_Dados fornecidos_
---
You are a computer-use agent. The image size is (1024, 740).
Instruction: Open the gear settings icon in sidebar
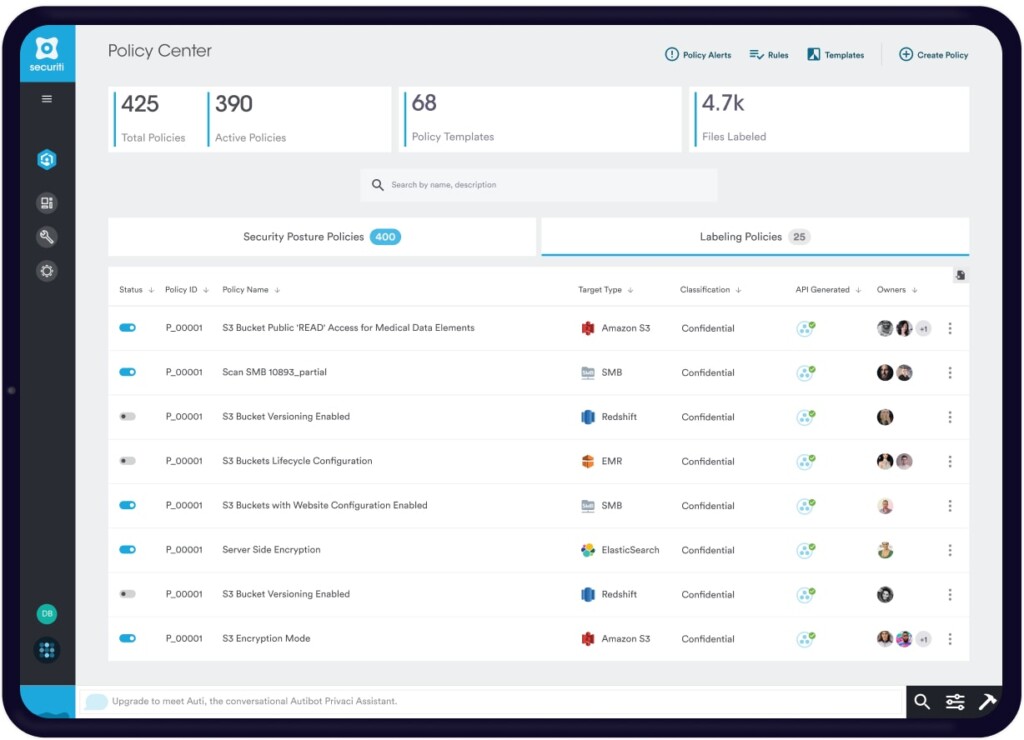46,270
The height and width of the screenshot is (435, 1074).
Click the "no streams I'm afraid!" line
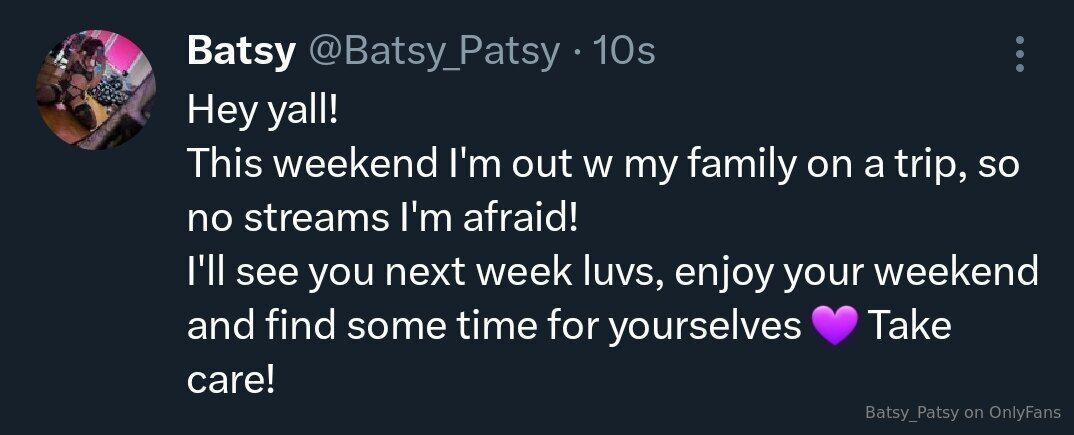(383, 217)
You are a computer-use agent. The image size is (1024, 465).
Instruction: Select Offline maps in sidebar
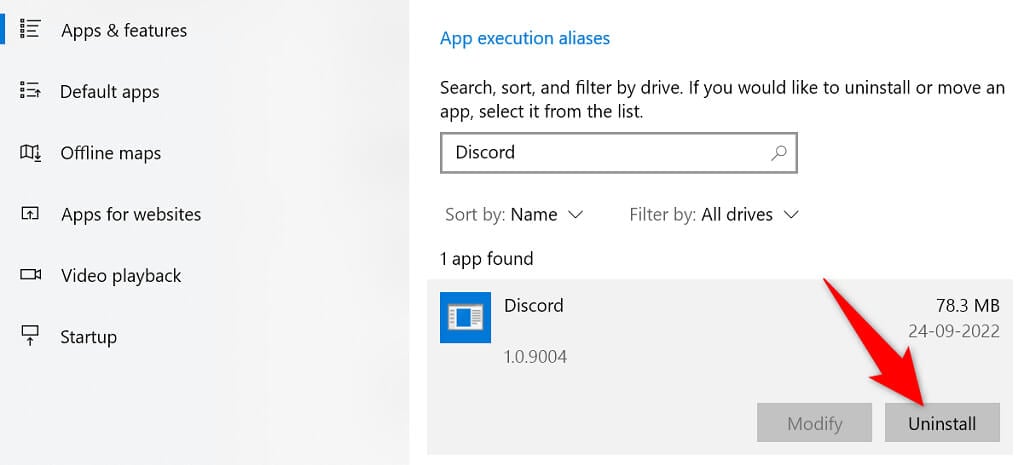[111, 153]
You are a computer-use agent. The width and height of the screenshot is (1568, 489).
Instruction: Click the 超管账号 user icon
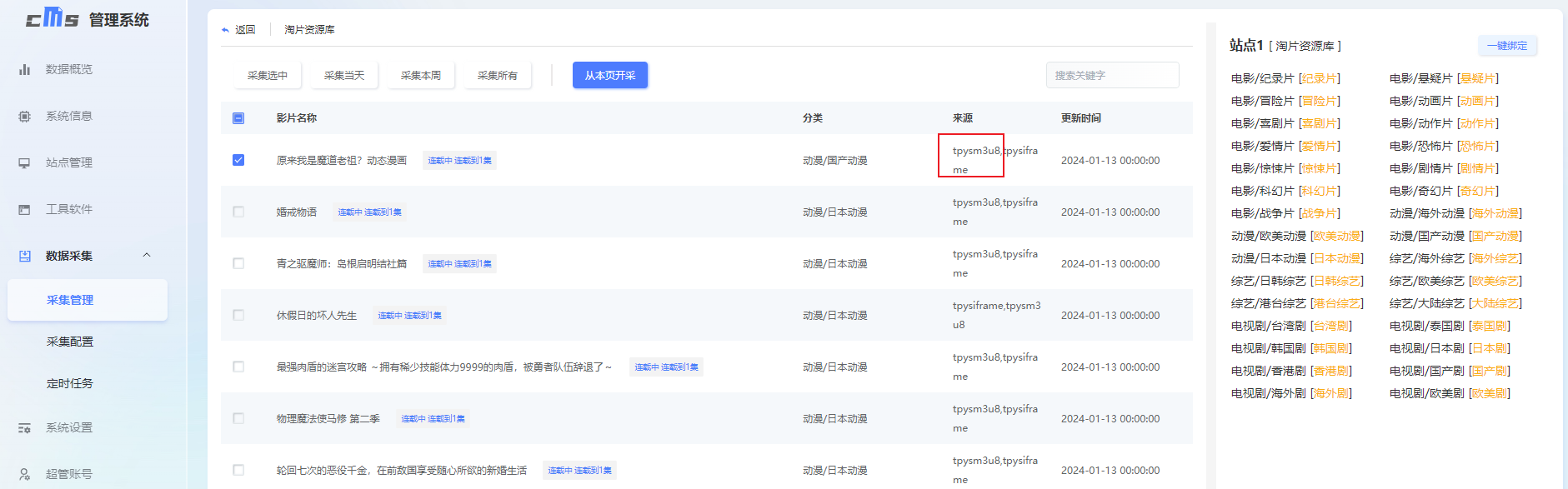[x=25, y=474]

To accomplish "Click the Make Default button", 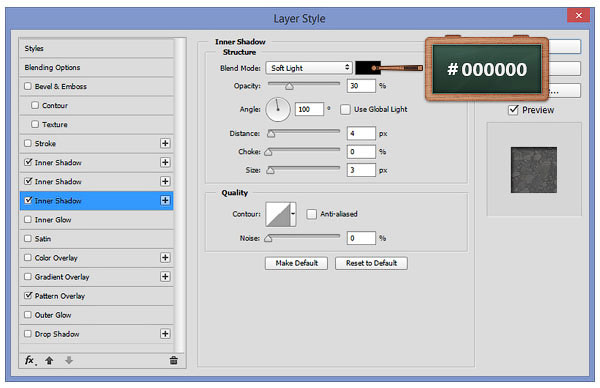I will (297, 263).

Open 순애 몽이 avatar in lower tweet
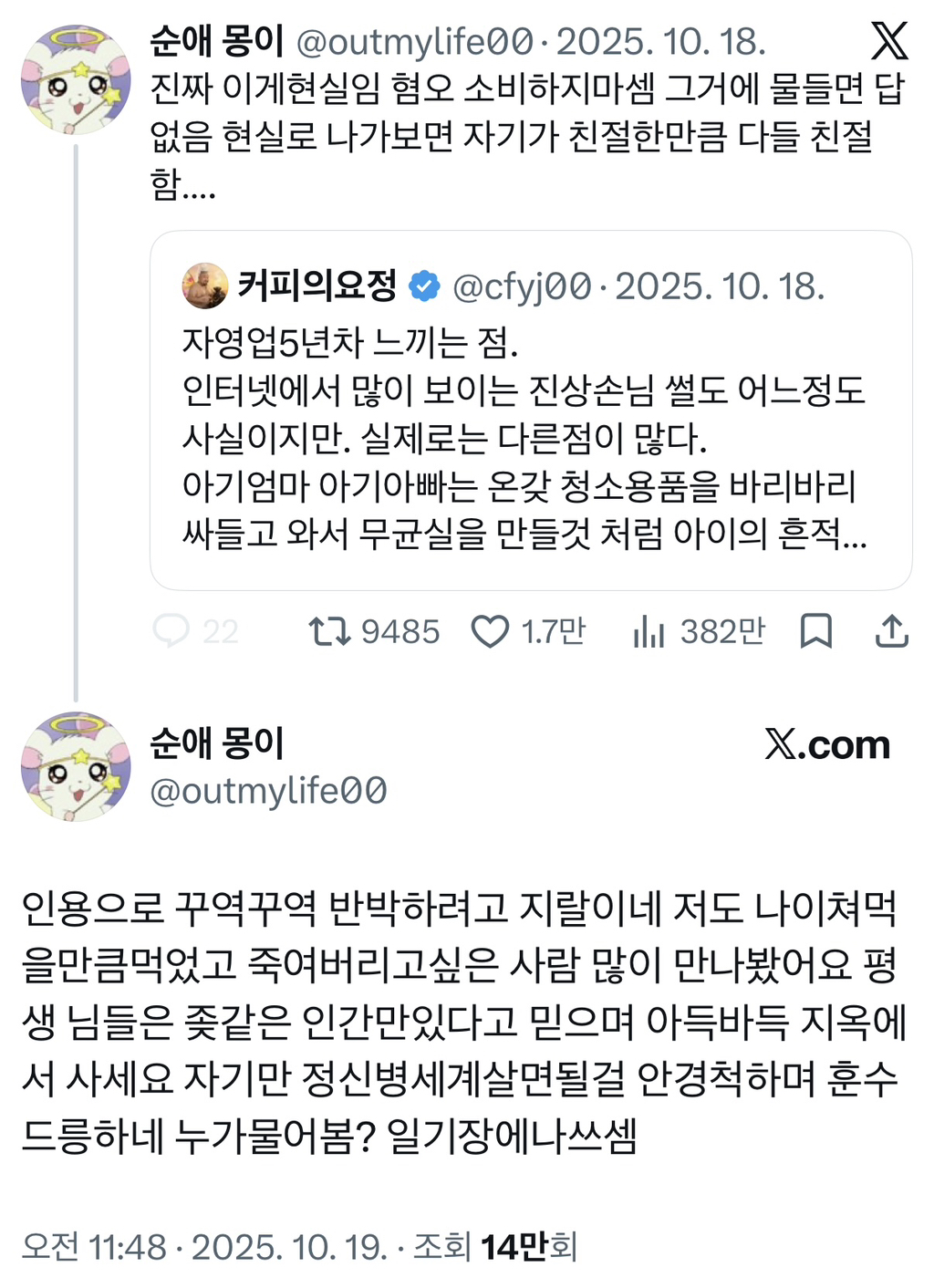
---
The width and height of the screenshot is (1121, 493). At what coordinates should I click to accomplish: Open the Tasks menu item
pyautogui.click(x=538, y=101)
---
_O que se pede_
Quais linhas acima contêm a palavra "height"? Encontre-as e copie cada uma, levando em conta a diferença entre maiúsculas e minúsculas.

_Resposta do exercício_
The height and width of the screenshot is (435, 1074).
You are a computer-use agent. The width and height of the screenshot is (1568, 489).
The width and height of the screenshot is (1121, 493). At what coordinates should I click to accomplish: Open the Tasks menu item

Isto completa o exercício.